Voter registration problems and cheats

  • Republican Secretary of State Blackwell is in full retreat mode:
    Last night, a spokesman for Blackwell denied that the GOP officeholder was trying to prevent people from voting and said county boards should accept voter registration forms on paper of any weight as long as they are otherwise valid.

    “We’re not the paper police. We’re not going to go to county election boards and review voter registration forms,” said Blackwell spokesman Carlo LoParo. “We want them to process the forms.”

    But LoParo disputed suggestions that Blackwell was reversing his Sept. 7 directive, which states that “any Ohio form not printed on this minimum paperweight is considered to be an application for a registration form. Your board should mail this appropriate form to the person listed on the application.” […]

    LoParo said Blackwell wants election officials to process the lightweight registration forms and send the applicants a form on heavier-stock paper to return for a permanent record.
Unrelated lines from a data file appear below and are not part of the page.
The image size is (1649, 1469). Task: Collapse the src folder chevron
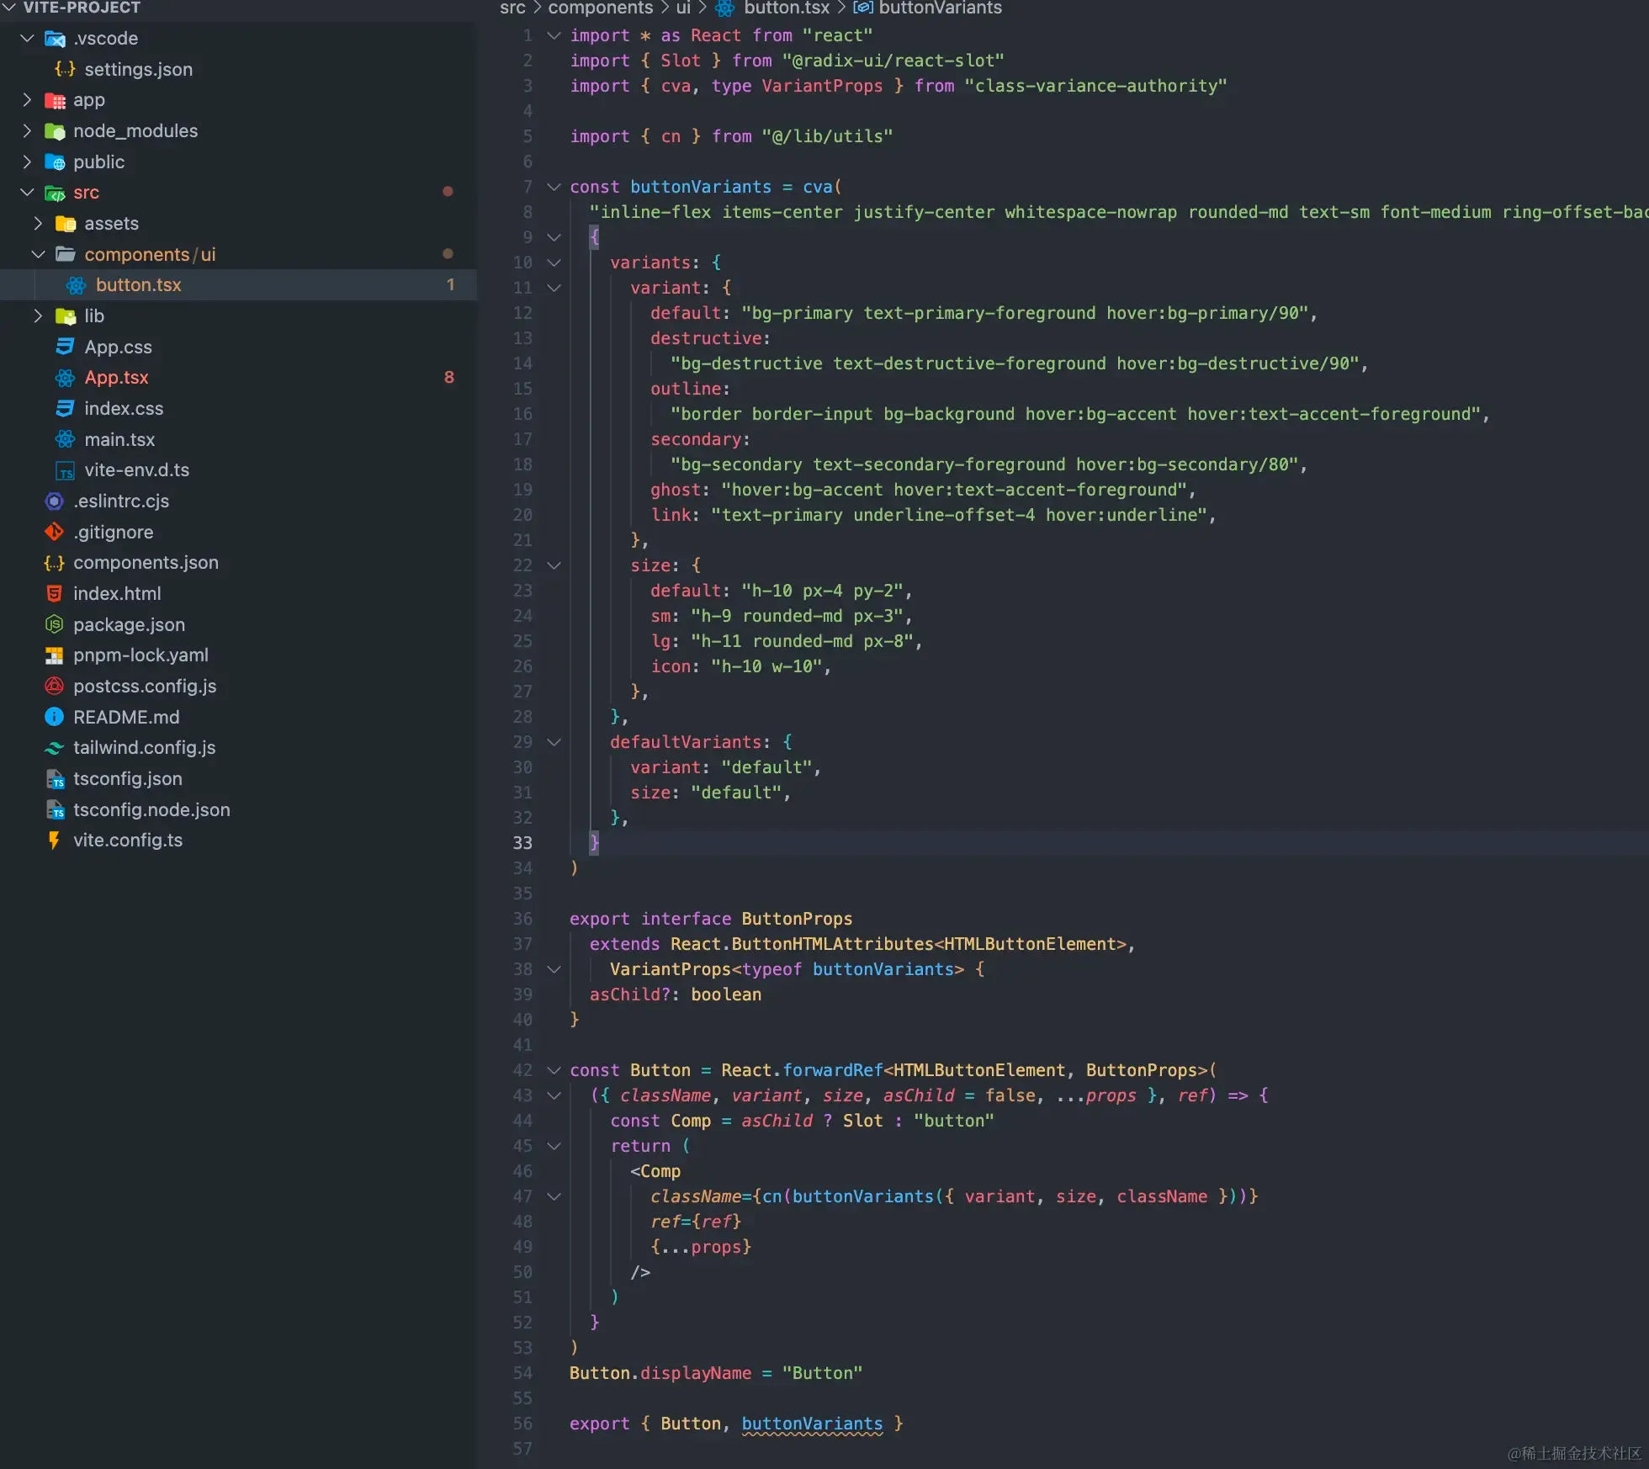pyautogui.click(x=27, y=193)
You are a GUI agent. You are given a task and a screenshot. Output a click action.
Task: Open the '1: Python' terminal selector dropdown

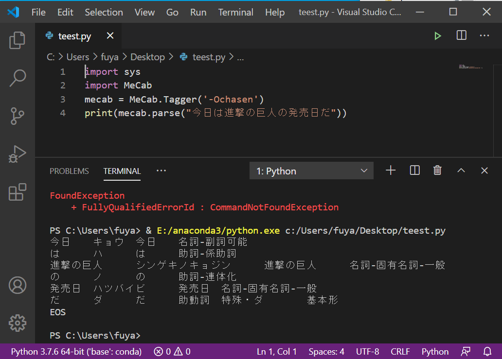point(311,171)
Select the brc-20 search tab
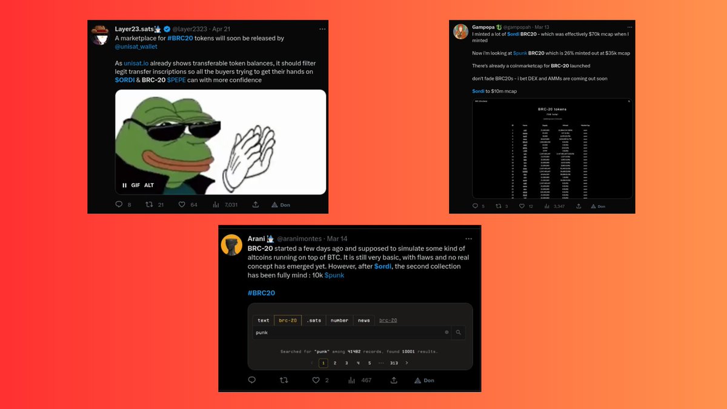 point(288,320)
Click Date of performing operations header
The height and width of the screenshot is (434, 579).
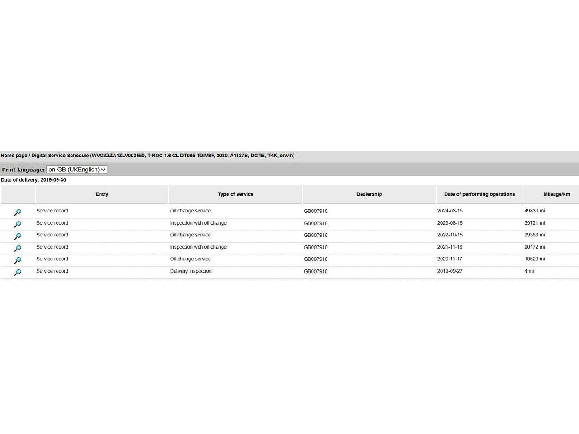479,194

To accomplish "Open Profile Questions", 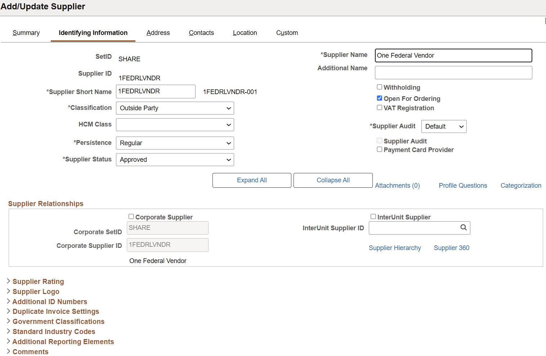I will pos(462,185).
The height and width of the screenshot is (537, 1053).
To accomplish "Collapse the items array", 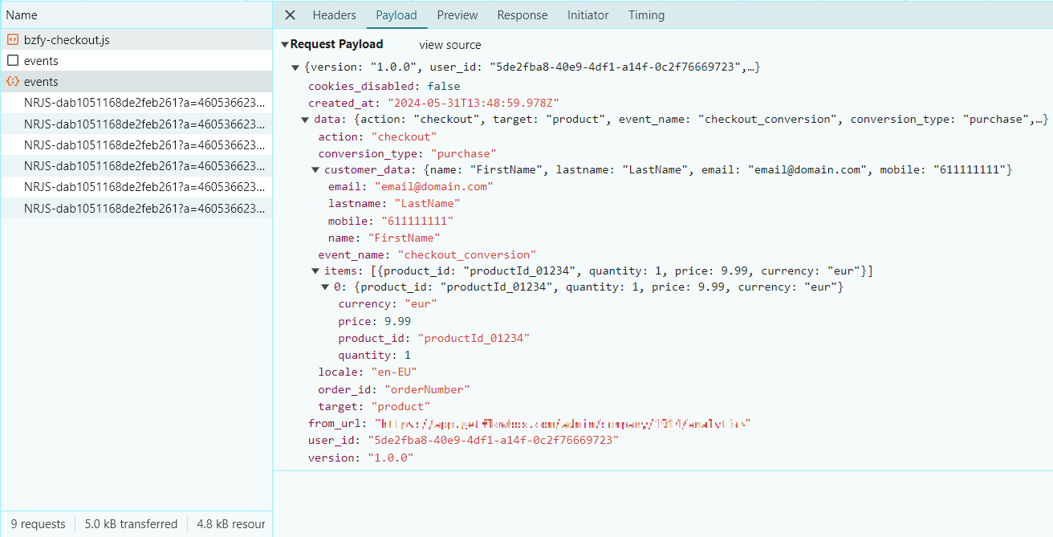I will point(315,271).
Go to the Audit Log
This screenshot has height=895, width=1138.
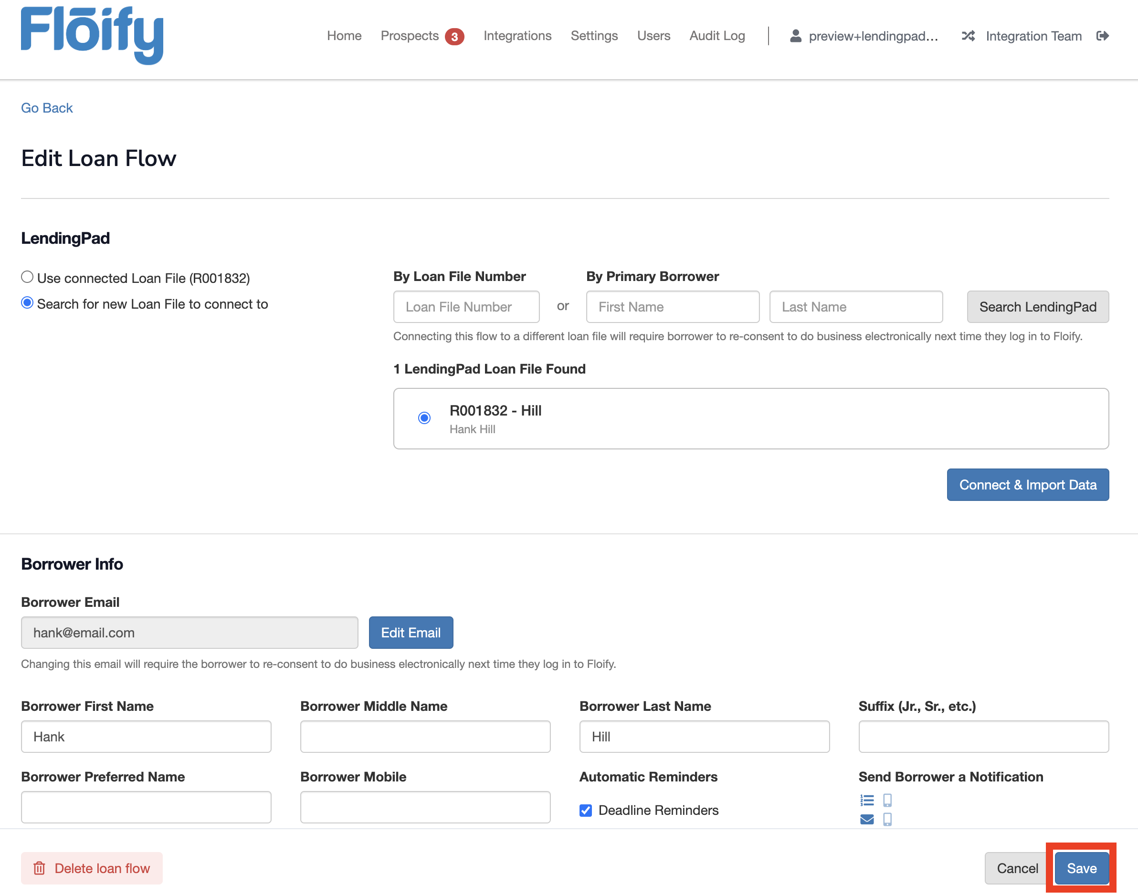pyautogui.click(x=717, y=36)
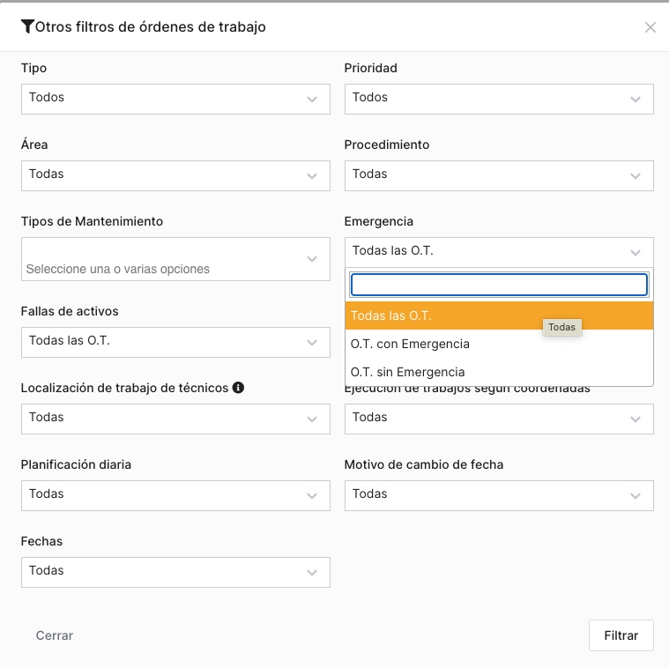Click the Tipos de Mantenimiento multi-select field
Image resolution: width=669 pixels, height=668 pixels.
[x=175, y=259]
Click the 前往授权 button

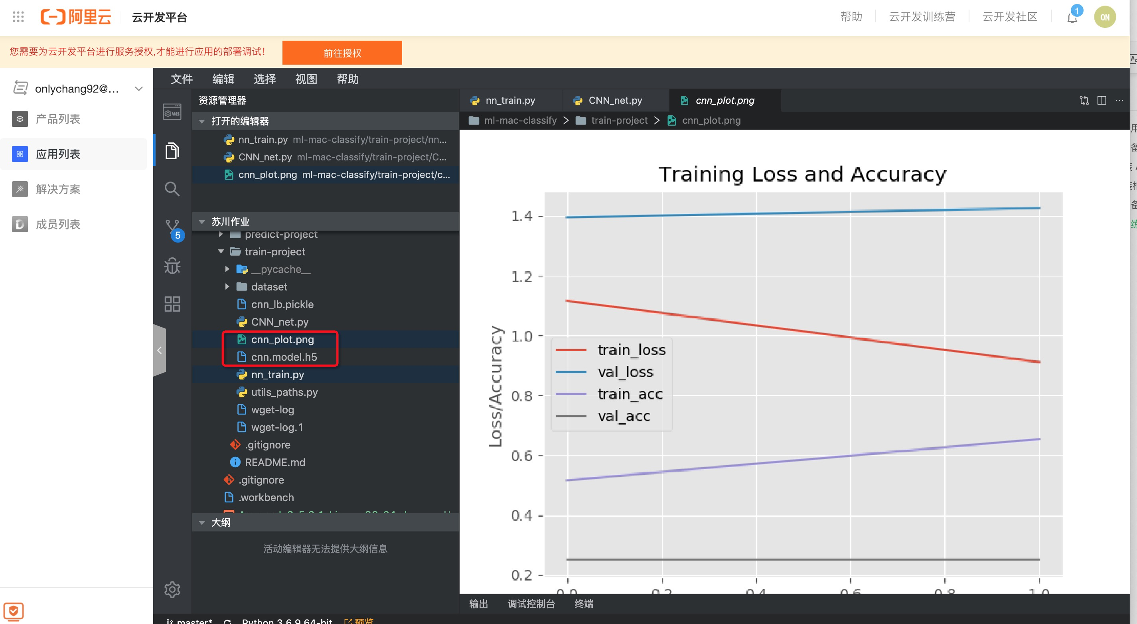click(x=342, y=53)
    That was news to election officials in two counties, who said they have not been processing forms on underweight papers, per Blackwell’s directive.

    (Via Kos).

  • Meanwhile, the Times is reporting that there’s probably going to be trouble counting overseas ballots this year. Oy.
  • As you may recall, Jeb Bush’s minions got caught earlier this year trying to purge felons from Florida’s voting rolls – using a purge list that didn’t purge any Hispanics (who, in Florida, tend to vote Republican) but purged lots and lots of Blacks (who tend to vote Democrat). Legal Fiction points out that there’s quite a lot of evidence that this was done deliberately.
  • Via Alsis, this Counterpunch article reports on some of the dirty tricks Democratic Secretary of State Bradbury used to keep Nader off of the Oregon ballot. This is remarkably scummy, anti-democratic stuff. Here’s just one example:
    In addition, Bradbury discarded 2,354 county-verified voter signatures (out of the 18,186 submitted to him), because they were on sheets filed with the county elections officers without sequential sheet numbers on them. Employees of the Secretary of State could provide no instance of this ever being applied to reject nominating petitions. Further, the manager of the Nader campaign testified at trial, using his log of notes, that he had been submitting the sheets with sequential sheet numbers until being advised by Bradbury’s office late in the process that he should stop numbering the sheets. That employee testified that she did not recall the conversation but that she had more than once provided incorrect advice to candidates and that the resulting violations of written rules were waived by Bradbury. But no waiver for Nader.

    The idea that democracy is more important than winning any particular election contest just seems foreign to too many high elected officials.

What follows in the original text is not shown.